21 lutego mają ruszyć prace nad obywatelskim projektem ustawy o wynagrodzeniach w ochronie zdrowia. Koszty podwyżek, o jakie postulują pielęgniarki szacuje się na co najmniej 10 miliardów złotych. Minister zdrowia Izabela Leszczyńska powiedziała w jednym z wywiadów, że nie będzie pieniędzy, by pokryć ten postulat.
– Mamy ustawę o minimalnym wynagrodzeniu w zawodach medycznych. Tabela, która określa wskaźniki, jest dosyć nieszczęśliwie ułożona i ona od początku nie zyskała akceptacji różnych zawodów medycznych. Trzeba jednak pracować. Rozmawiałam z przewodniczącą Ogólnopolskiego Związku Zawodowego Pielęgniarek i Położnych Krystyną Ptok. Jestem pewna, że spotkamy się w takim miejscu, by z jednej strony docenić pracę pielęgniarek, a z drugiej – nie narazić budżetu na problemy – powiedziała minister zdrowia.
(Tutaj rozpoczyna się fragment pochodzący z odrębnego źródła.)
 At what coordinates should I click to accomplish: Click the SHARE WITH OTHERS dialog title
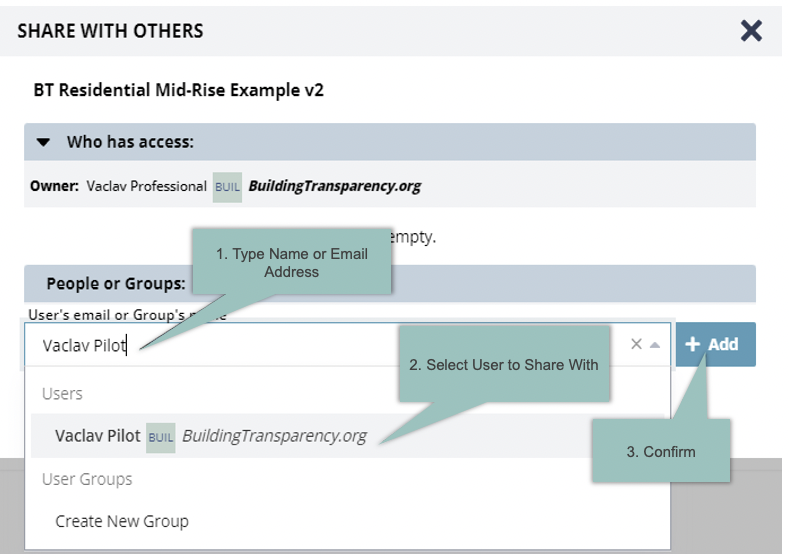pos(110,31)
Wraca też postulat Ogólnopolskiego Związku Zawodowego Lekarzy o ustaleniu płacy na poziomie minimum trzech średnich krajowych.
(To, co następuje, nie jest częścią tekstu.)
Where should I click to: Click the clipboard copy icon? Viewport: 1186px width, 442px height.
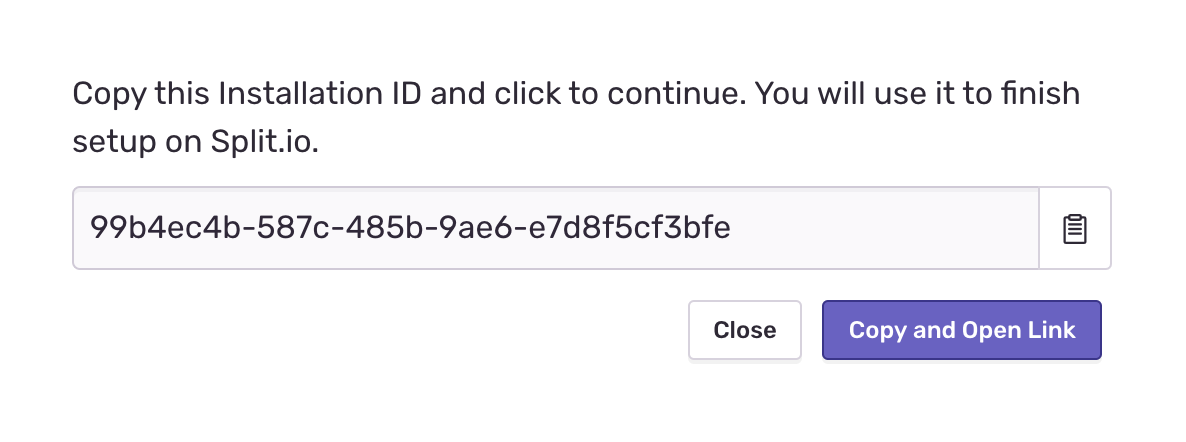tap(1075, 229)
– Jestem gotowa trzy średnie krajowe podpisać nawet dzisiaj, jeśli lekarze będą pracować na umowie o pracę, a nie na kontraktach – powiedziała Izabela Leszczyna.
Do tej deklaracji we wpisie w mediach społecznościowych odniósł się OZZL.
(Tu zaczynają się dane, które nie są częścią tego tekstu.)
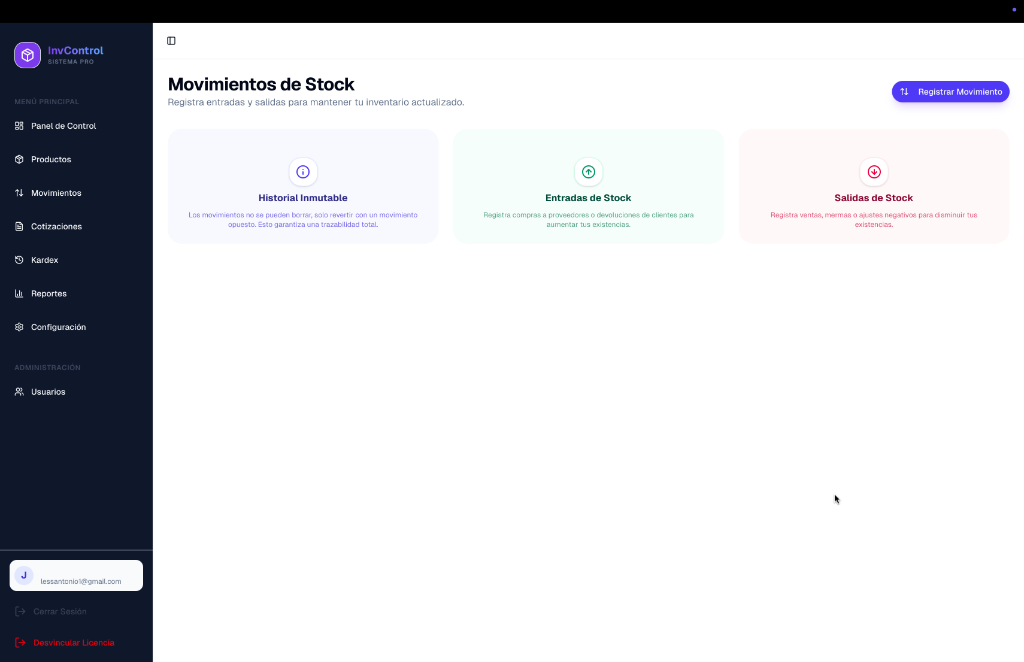Viewport: 1024px width, 662px height.
Task: Click the Reportes bar chart icon
Action: pyautogui.click(x=19, y=293)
„Bardzo cieszy nas propozycja spełnienia wieloletniego postulatu OZZL. Zróbmy to razem. Umowy o Pracę to również powrót do przepisów Kodeksu Pracy. Skończmy ze stanem nadzwyczajnym wprowadzonym z okazji pandemii COVID. Lekarz powinien mieć prawo do urlopu i normowanego czasu pracy jak każdy inny obywatel”, pisze związek.
„Pamiętajmy jednak, że dobre warunki pracy to nie tylko wysokie wynagrodzenie. To również wykwalifikowana kadra, bezpieczeństwo leczenia i sprawny system, co wymaga dalszych zmian w publicznej opiece zdrowia”, dodaje OZZL.